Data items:
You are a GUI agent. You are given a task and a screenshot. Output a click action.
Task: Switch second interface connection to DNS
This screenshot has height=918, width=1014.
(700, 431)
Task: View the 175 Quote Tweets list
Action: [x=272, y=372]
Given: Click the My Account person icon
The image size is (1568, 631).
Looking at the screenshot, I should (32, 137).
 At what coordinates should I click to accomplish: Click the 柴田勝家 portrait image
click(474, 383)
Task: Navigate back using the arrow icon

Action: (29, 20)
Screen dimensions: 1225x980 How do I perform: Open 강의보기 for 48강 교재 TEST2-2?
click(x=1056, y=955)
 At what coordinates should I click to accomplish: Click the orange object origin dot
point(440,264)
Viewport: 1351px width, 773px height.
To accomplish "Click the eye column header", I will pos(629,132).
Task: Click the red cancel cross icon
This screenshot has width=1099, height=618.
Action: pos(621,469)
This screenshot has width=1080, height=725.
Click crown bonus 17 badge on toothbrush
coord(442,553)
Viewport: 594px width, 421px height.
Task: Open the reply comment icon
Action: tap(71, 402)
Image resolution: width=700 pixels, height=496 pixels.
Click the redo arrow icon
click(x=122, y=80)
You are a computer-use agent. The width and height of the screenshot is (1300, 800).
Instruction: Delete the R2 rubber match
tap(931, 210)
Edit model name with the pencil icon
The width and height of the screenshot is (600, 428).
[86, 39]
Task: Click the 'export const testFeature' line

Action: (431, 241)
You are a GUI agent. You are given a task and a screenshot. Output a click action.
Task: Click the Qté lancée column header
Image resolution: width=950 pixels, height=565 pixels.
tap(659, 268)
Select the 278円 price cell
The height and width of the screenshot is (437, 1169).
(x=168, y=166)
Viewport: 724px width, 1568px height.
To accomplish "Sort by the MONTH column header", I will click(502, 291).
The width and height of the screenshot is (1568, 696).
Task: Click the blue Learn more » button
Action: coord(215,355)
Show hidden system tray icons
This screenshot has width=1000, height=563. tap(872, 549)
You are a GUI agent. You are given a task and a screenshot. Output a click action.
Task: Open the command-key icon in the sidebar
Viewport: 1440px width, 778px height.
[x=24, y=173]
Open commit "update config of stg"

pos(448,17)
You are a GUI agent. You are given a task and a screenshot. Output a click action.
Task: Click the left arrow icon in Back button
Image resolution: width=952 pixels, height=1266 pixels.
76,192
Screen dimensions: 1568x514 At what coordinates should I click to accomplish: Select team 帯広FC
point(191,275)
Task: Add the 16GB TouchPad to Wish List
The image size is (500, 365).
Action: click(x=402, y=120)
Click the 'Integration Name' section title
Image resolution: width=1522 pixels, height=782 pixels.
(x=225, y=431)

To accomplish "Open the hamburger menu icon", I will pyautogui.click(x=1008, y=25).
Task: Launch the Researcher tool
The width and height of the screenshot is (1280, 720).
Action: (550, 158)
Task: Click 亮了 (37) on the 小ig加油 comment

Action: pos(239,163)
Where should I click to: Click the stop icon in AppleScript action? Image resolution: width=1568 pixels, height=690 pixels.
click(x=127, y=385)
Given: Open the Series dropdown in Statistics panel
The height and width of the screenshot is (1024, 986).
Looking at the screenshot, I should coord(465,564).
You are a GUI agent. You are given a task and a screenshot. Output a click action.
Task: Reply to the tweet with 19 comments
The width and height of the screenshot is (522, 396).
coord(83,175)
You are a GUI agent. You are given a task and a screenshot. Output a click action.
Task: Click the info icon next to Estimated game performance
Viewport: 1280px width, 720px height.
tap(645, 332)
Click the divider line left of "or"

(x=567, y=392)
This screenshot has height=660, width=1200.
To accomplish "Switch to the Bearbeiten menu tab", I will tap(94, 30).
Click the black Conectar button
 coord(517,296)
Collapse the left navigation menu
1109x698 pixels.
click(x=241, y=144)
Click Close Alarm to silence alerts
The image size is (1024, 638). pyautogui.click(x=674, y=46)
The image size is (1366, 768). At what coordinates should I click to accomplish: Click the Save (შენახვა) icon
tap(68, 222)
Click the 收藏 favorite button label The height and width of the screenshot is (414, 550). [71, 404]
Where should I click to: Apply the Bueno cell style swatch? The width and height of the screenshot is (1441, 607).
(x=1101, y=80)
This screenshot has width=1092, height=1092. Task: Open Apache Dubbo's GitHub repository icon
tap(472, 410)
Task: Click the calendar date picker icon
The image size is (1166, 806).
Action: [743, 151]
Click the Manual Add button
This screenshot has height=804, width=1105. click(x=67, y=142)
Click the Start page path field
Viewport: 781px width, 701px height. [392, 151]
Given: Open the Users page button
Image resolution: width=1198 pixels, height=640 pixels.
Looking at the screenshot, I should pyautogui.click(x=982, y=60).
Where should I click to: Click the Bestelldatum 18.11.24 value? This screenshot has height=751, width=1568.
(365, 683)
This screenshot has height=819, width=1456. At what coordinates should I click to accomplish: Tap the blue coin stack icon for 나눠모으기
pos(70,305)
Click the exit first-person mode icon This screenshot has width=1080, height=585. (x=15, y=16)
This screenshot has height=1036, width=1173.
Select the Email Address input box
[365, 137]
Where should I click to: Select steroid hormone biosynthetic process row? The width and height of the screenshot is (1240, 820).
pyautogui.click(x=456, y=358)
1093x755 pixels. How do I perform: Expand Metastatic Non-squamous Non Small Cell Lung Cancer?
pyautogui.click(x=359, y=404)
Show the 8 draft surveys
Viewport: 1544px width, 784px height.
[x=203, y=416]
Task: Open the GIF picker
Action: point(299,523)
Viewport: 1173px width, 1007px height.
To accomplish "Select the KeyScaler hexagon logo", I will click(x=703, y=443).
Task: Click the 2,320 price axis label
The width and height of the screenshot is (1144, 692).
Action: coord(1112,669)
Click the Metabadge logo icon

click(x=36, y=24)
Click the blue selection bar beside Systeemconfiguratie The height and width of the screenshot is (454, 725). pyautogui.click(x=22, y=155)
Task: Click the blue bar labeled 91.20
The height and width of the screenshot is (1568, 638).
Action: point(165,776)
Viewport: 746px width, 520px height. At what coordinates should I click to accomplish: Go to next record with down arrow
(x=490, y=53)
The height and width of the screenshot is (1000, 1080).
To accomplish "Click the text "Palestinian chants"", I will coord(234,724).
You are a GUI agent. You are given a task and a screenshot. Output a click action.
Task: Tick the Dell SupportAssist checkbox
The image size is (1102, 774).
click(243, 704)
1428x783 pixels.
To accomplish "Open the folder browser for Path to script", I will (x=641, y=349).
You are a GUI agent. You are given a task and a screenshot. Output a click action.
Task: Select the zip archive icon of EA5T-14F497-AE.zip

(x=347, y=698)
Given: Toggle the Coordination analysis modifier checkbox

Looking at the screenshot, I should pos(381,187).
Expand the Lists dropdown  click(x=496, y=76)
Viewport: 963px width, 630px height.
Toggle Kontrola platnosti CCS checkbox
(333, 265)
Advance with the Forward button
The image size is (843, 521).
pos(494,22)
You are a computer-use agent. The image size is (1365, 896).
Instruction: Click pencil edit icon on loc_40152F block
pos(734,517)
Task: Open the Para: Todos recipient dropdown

▶ _What the exercise asks_:
Write out every line in the data that holds the string "menu".

▶ _Written response_:
To accomplish "Open the hamburger menu icon", I will pyautogui.click(x=1008, y=25).
To accomplish "Switch to the Bearbeiten menu tab", I will tap(94, 30).
Collapse the left navigation menu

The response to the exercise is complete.